== Task prompt ==
Reproduce everything from the line that contains "Viewport: 659px width, 667px" down to the line that contains "Click the red user avatar" in the listing below, word for word and nothing more. Leave the pictures out.

== Given information ==
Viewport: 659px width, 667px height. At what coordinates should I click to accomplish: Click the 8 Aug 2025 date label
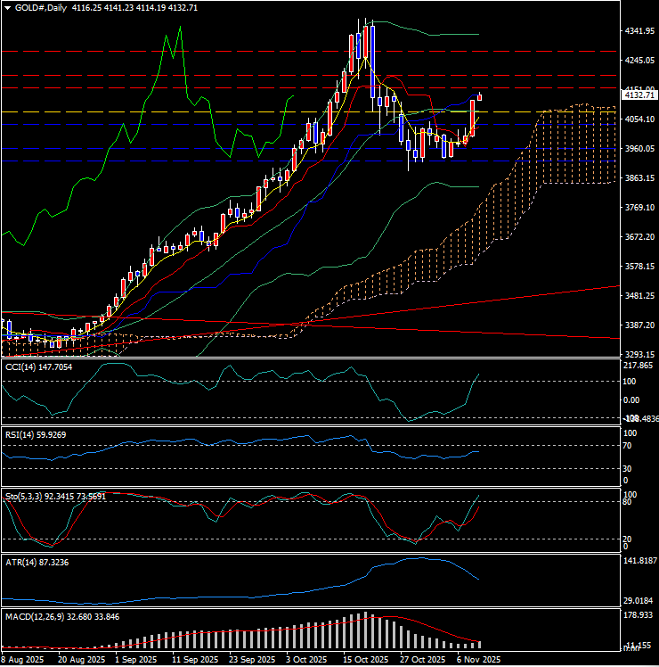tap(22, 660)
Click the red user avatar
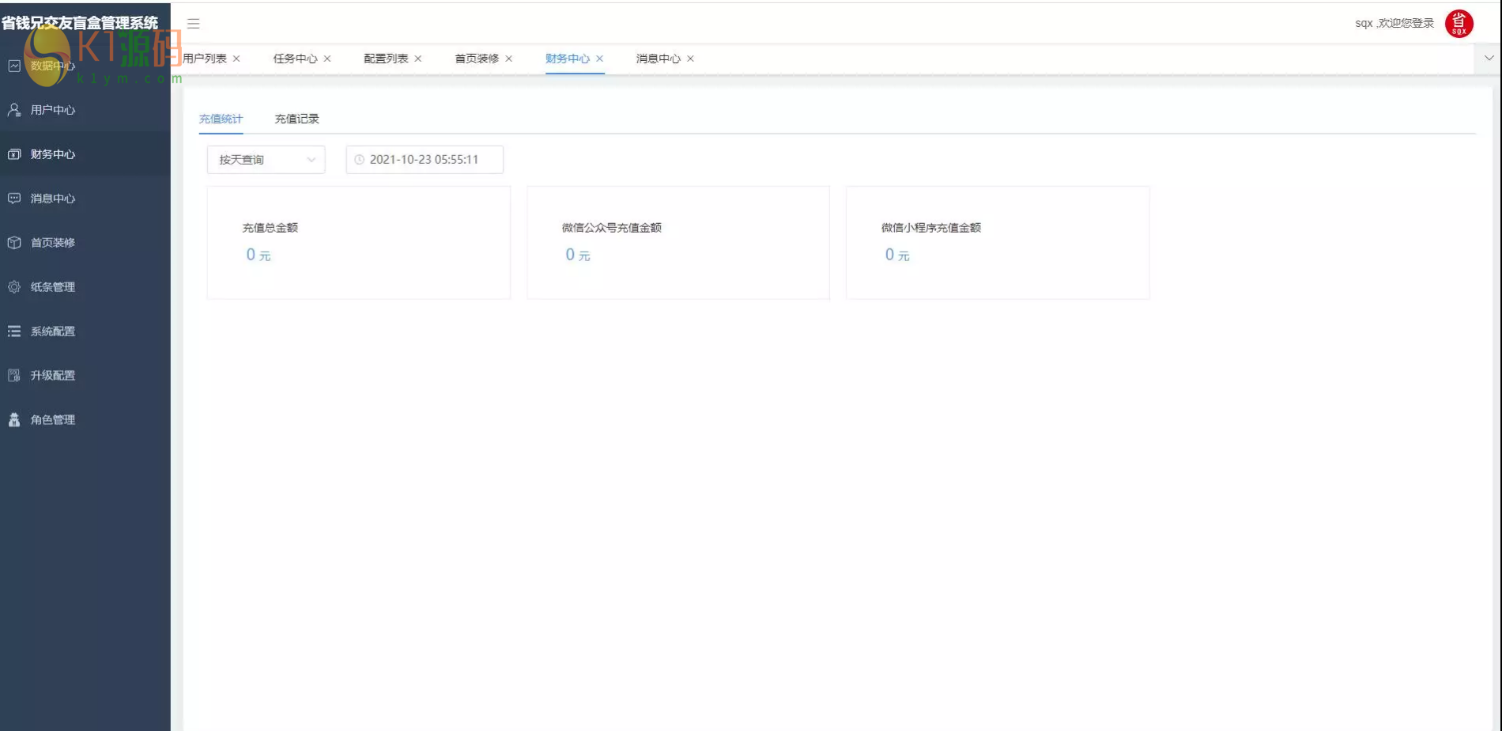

...

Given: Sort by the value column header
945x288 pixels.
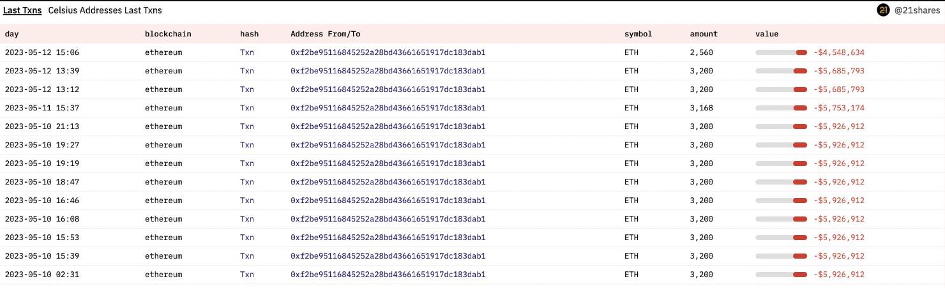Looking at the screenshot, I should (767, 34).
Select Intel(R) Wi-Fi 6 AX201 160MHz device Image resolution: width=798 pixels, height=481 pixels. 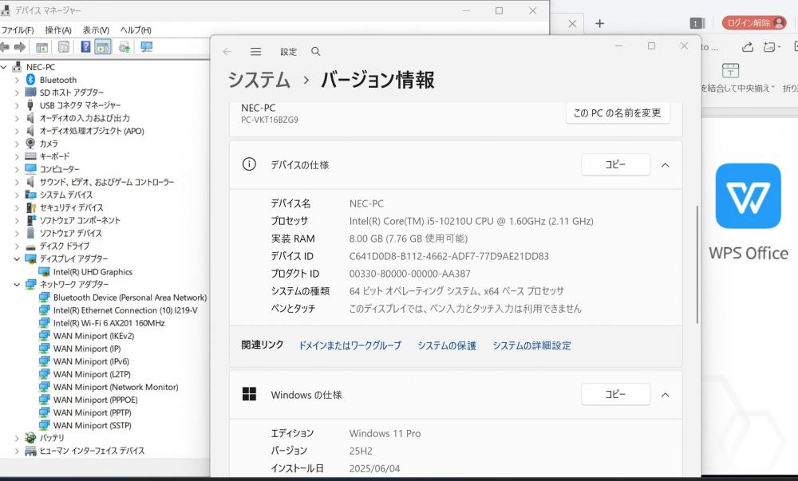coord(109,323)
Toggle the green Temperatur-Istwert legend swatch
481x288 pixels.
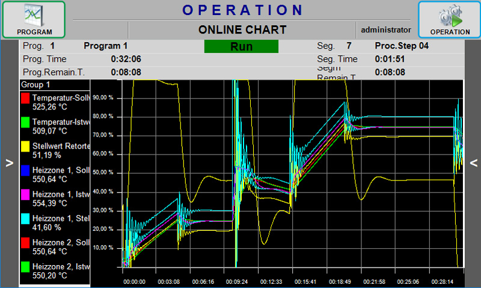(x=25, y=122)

== Task result ==
Viewport: 659px width, 667px height. At what coordinates should I click to accomplish: Click the 8 Aug 2025 date label
tap(22, 660)
Click the red user avatar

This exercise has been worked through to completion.